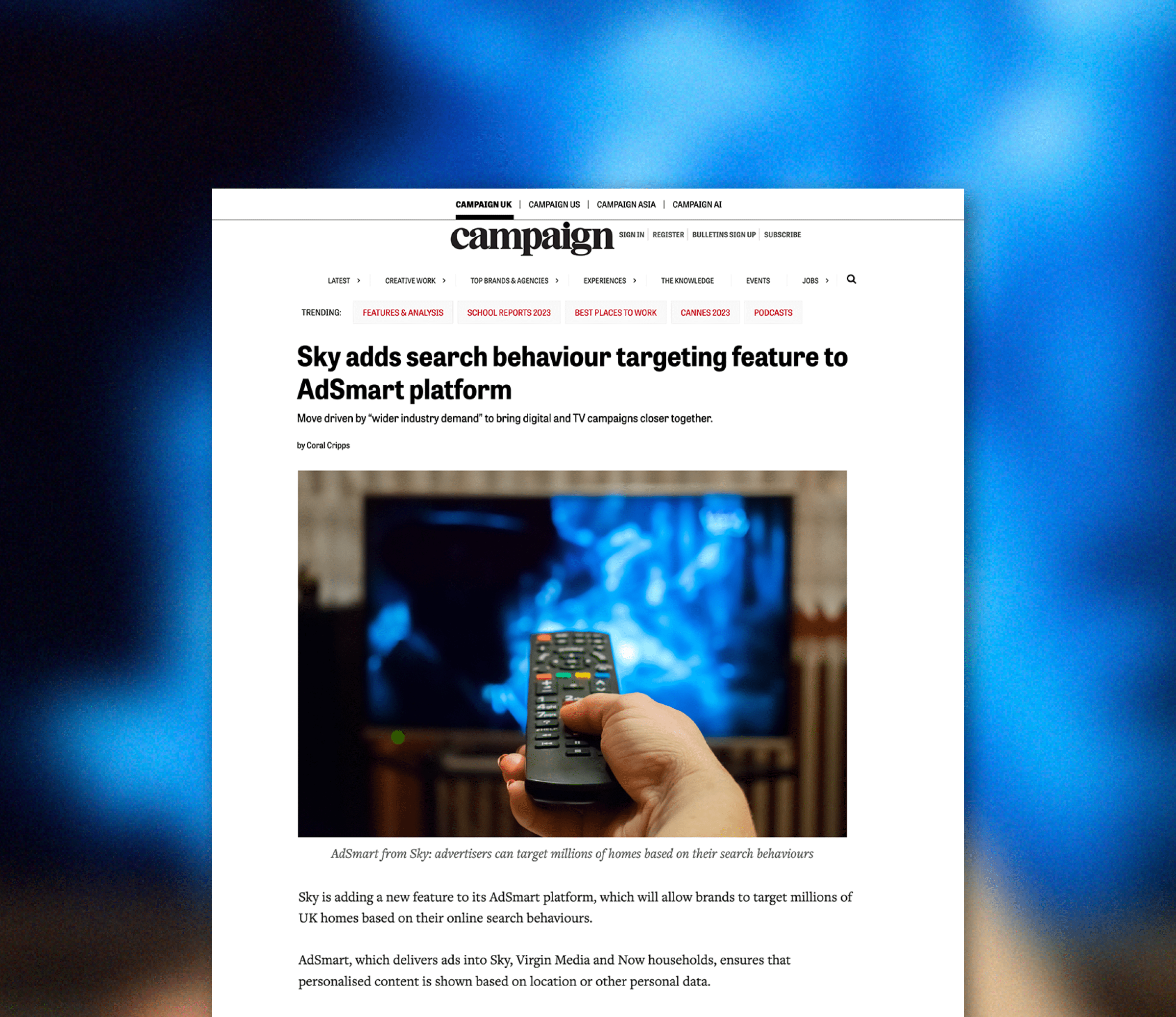This screenshot has width=1176, height=1017.
Task: Click the Sign In icon on Campaign
Action: pyautogui.click(x=630, y=235)
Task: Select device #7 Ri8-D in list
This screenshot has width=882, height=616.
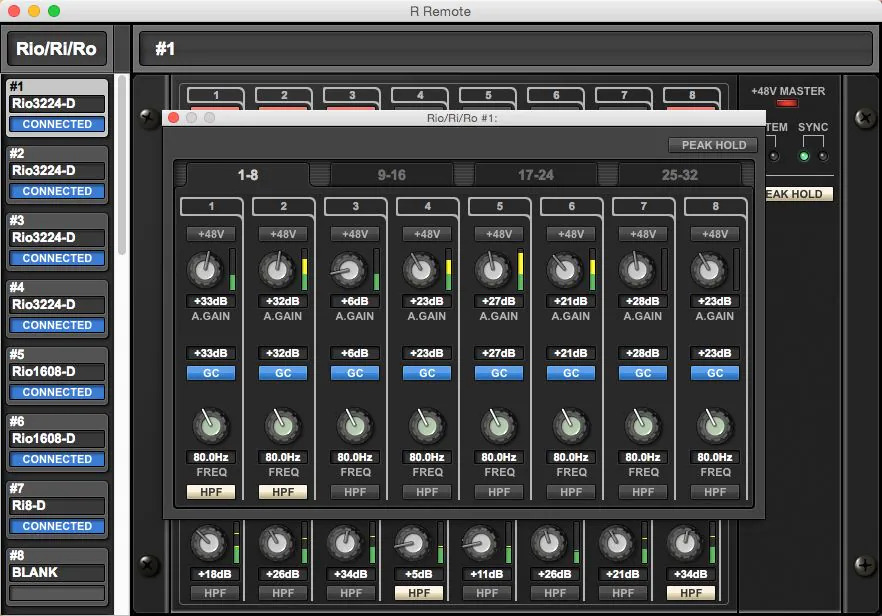Action: click(x=57, y=507)
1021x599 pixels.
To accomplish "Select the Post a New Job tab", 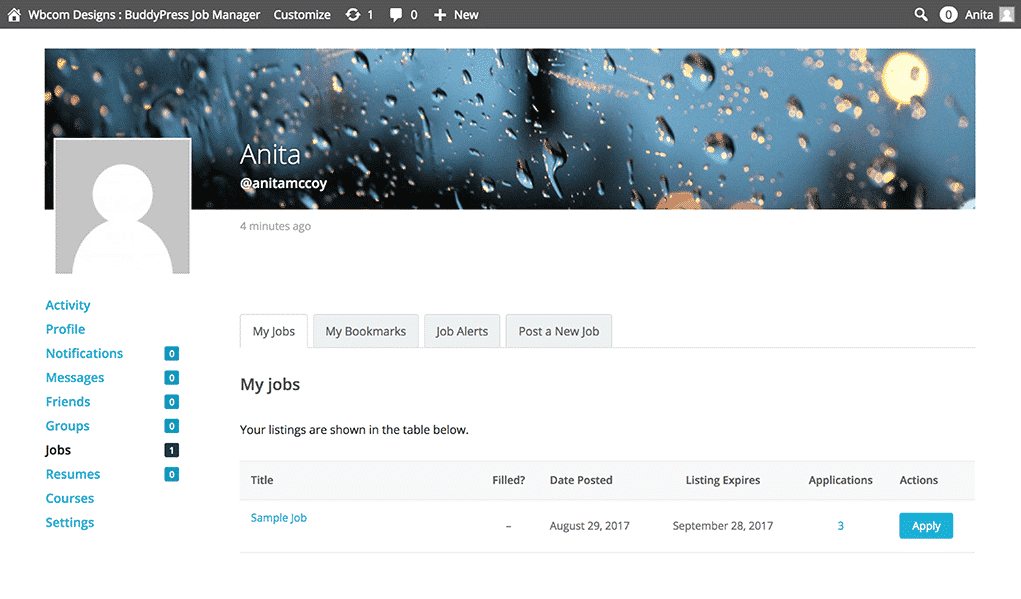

*-*-*

What needs to be done ::
Every line from the one containing "1021x599 pixels." to the final line of the records should be duplicated exactly; no picture is to be copied.

Written response ::
1021x599 pixels.
To accomplish "Select the Post a New Job tab", 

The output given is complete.